In a different vein, are X-rays harmful to orchids (especially apical meristems) ? They receive some (or a lot ?) when travelling by air at the airports.

Thanks in advance.

>>>Chun

Tom Velardi
March 1st, 2006, 08:44 AM
Hey Chun, aren't X rays bad of just about any living thing?! I hate going to the dentist and he says, "hey let's take some X rays! Here, put on this lead jacket." No thanks!

OK, here’s an interesting factoid: the northernmost naturally occuring epiphytic orchid species (drum roll), and the winner is Dendrobium moniliforme of Japan. Its northernmost habitat is in a place called Matsushima, in the southern Tohoku Region of northern Honshu, Miyagi Prefecture at about 38 degrees north latitude (about the same as Washington, D.C.). It has been given the local common name “iwatake” meaning “rock bamboo”, presumably because it is found growing on rocks and looks like a little bamboo. Currently it is quite uncommon in this area.

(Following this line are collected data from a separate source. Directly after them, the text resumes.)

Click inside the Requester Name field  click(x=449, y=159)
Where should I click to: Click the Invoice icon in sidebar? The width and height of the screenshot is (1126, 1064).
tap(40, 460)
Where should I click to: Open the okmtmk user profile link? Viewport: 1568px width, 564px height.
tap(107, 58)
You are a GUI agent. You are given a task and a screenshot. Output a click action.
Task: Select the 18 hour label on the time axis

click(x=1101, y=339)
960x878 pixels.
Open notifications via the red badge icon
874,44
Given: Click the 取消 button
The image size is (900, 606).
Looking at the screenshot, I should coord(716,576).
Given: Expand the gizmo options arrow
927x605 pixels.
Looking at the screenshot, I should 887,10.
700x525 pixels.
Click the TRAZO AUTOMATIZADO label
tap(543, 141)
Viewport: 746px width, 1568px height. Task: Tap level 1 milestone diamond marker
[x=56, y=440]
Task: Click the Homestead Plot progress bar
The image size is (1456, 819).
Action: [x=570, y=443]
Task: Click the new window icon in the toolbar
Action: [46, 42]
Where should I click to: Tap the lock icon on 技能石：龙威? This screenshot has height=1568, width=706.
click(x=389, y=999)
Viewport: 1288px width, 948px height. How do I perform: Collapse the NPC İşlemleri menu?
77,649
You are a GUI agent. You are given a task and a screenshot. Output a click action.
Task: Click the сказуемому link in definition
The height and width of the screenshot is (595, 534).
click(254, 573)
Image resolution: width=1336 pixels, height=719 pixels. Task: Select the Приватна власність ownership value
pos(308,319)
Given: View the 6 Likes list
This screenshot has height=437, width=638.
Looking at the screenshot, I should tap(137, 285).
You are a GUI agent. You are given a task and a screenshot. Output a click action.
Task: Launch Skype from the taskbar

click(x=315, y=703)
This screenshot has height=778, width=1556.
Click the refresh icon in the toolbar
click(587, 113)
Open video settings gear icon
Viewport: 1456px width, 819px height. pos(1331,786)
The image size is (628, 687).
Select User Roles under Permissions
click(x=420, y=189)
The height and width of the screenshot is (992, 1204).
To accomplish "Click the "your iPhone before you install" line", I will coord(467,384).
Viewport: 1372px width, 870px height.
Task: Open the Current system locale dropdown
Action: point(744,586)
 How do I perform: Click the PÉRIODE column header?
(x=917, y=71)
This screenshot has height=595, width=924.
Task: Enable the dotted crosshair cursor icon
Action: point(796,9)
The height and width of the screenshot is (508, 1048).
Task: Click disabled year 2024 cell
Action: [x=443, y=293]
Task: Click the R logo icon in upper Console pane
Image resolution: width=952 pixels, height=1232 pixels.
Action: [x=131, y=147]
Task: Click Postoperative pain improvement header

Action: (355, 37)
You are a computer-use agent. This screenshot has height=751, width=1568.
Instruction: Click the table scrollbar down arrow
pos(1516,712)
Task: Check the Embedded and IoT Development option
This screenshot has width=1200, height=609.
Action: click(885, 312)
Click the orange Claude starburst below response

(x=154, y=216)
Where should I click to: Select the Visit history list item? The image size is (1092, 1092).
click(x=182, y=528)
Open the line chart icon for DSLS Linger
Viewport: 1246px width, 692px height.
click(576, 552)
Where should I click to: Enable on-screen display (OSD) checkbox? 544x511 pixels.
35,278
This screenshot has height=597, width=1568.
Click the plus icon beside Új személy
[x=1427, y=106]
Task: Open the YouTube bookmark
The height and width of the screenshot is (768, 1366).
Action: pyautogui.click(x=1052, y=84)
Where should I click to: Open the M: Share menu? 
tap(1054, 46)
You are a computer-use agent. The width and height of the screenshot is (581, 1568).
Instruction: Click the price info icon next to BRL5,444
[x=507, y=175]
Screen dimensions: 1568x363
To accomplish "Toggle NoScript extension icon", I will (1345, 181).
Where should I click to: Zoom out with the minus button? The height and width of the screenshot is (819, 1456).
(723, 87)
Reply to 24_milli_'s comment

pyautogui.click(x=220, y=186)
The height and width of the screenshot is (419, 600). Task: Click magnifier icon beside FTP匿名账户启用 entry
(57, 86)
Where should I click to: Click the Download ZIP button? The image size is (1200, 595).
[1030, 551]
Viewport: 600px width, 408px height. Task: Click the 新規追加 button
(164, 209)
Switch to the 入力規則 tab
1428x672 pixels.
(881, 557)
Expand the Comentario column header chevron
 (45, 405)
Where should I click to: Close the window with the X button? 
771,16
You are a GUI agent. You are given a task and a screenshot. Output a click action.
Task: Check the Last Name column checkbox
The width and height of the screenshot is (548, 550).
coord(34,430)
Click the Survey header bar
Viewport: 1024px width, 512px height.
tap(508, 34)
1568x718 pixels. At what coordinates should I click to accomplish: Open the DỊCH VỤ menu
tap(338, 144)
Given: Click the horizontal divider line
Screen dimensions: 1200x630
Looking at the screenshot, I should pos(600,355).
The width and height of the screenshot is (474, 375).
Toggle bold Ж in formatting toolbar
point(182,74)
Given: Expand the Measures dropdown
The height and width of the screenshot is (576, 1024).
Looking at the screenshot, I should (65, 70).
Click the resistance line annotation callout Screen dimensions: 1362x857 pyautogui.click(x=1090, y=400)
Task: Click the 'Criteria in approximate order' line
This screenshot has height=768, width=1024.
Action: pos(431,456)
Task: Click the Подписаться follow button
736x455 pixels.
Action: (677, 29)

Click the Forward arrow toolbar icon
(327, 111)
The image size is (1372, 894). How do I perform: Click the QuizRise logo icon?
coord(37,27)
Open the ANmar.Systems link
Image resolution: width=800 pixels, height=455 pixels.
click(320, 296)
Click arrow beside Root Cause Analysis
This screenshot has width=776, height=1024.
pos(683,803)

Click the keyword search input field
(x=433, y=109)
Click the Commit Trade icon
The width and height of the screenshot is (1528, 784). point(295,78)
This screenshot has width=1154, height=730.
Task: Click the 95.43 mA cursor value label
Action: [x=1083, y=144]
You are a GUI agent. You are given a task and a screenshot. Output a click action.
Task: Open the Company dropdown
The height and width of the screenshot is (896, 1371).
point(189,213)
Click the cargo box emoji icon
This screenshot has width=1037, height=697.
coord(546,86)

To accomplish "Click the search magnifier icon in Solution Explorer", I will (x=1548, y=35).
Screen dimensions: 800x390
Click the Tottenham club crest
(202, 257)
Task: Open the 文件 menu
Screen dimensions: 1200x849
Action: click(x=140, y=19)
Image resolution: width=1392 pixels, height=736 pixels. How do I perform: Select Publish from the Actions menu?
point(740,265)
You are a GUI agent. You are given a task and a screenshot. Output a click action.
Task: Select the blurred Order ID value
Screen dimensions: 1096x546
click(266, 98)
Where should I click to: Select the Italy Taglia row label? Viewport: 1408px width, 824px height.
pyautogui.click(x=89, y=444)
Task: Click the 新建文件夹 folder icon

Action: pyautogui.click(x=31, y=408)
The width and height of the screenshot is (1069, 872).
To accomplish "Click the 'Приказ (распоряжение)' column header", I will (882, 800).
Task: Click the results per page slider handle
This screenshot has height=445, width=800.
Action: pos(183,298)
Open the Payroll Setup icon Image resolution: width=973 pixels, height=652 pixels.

Matsushima (“pine islands”) is famous for its beauty in Japan due to the fact that Matsushima Bay is strewn with over 200 pine covered islands. Here’s a site in case you’d like a closer look:

http://www.miyagitheme.jp/cd/main_data/area_db_e/ad_matsushima/ad001_matsushima/

Tom

silence882
April 4th, 2006, 05:36 PM
New interesting fact:

Paphiopedilum supardii was officially described in 1985 by Braem & Loeb. However, James Asher found an herbarium specimen from 1915 matching the description at the Herbarium Bogorensis in Bogor, West Java. It was from a plant that was probably in cultivation in the Bogor Botanical Garden. Whoever prepared the specimen thought it represented a rothschildianum hybrid.

Source: Asher, J.H. Jr. "Notes on the Genus Paphiopedilum. II. Paphiopedilum Supardii Braem and Loeb, Spec. Nov.. A New Indonesian Species from Borneo." Orchid Digest 50, no. 6 (Nov/Dec 1986): 209-16.

--Stephen

Stephan
April 5th, 2006, 05:45 AM
Some more trivia

Australia has the only known two species of underground growing and flowering orchids. They are Rhizanthella gardneri from the west coast of Australia - link to articles http://members.iinet.net.au/~emntee/Rhizanthella_gardnerii1.htm
and Rhizanthella slateri from the east coast of Australia.

I believe we also have the most southerly growing epiphyte. It grows in Tasmania and is called Sarcochilus australis.